The Regional Authority was formed pursuant to the enabling statute found in West Virginia Code § 8-29-1 (1998), which permits municipalities and contiguous counties to create and establish authorities for the purpose of constructing and operating regional airports. The Regional Authority is comprised of the City of Charleston, Boone County, Lincoln County, Putnam County, and Nicholas County.
While the dispute concerning the selection of a regional airport site by the West Virginia Public Port Authority (hereinafter "Port Authority") involves an admittedly lengthy and convoluted procedural background, the nature of the current dispute is exceedingly direct. We emphasize from the outset that the issue of what is the most desirable site location for a regional airport is not in any way before this Court, and indeed nothing contained herein should or does reflect any opinion of this Court with respect to that decision. The issue before this Court is limited to the specific question of whether the Regional Authority has a role to play in the site selection process based on its position that it qualifies as an "affected public agency."

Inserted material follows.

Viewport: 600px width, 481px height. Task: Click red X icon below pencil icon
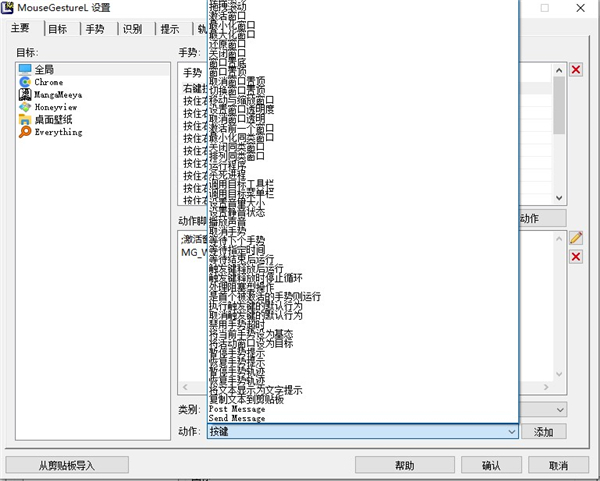(x=576, y=257)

In an effort to forestall the Port Authority's selection of a specific site at its meeting scheduled for December 2, 1998, the Petitioners, the Regional Authority and the Kanawha County Commission, sought injunctive relief in the circuit court. Judge Kaufman held a hearing concerning the request for preliminary injunctive relief on December 1, 1998. At the conclusion of the hearing, the circuit court issued a preliminary injunction enjoining the Port Authority from making a site selection at its December meeting. The lower court predicated its ruling on language found within West Virginia Code § 17-16B-6. Within that statutory provision, which delineates the numerous powers extended to the Port Authority, is language in subpart fifteen of subsection b which reads, in pertinent part:
The Regional Authority and the Kanawha County Commission filed a verified complaint for injunctive relief on November 24, 1998, seeking both preliminary and permanent injunctive relief to prohibit the Port Authority from making a site selection at its December meeting.
The authority is hereby designated and empowered to act on behalf of the state and to represent the state in the planning, financing, development, construction and operation of any port project or any facility related to any such project, with the concurrence of the affected public agency. Other state agencies and local governmental entities in this state, including the West Virginia housing development fund, shall cooperate to the fullest extent the authority deems appropriate to effectuate the duties of the authority.
W. Va. Code § 17-16B-6(b)(15). In its order granting injunctive relief, Judge Kaufman ruled that the Regional Authority is "the affected public agency" within the meaning of West Virginia Code § 17-16B-6(b)(15). Through certified question, the Port Authority seeks a determination from this Court that the Regional Authority is not the "affected public agency" intended by the language of West Virginia Code 17-16B-6(b)(15).
The Port Authority takes the position that a review of the legislative origin of the phrase "affected public agency" compels the conclusion that such phrase was initially intended to refer to either the Federal Aviation Administration (hereinafter "FAA") or a multi-state compact. When the legislation creating the Port Authority was first enacted in 1989, the language at issue was not included among the various statutory provisions. The Port Authority places much significance on the fact that the "affected public agency" phraseology has its origin in a separate piece of legislation known as the West Virginia Wayport Authority Act (hereinafter "Wayport Authority"). See W. Va. Code § 17-16C-1 to -16 (1990) (repealed 1991). In creating the Wayport Authority, the Legislature was acting in anticipation of having a West Virginia location selected by the federal government for one of six anticipated "wayports" — airports designated for the joint purpose of transporting both people and cargo that were to be located in rural areas of the country. See W. Va. Code § 17-16C-4. Apparently federal interest in the "wayport" concept quickly waned, and the legislation authorizing the Wayport Authority was repealed in 1991.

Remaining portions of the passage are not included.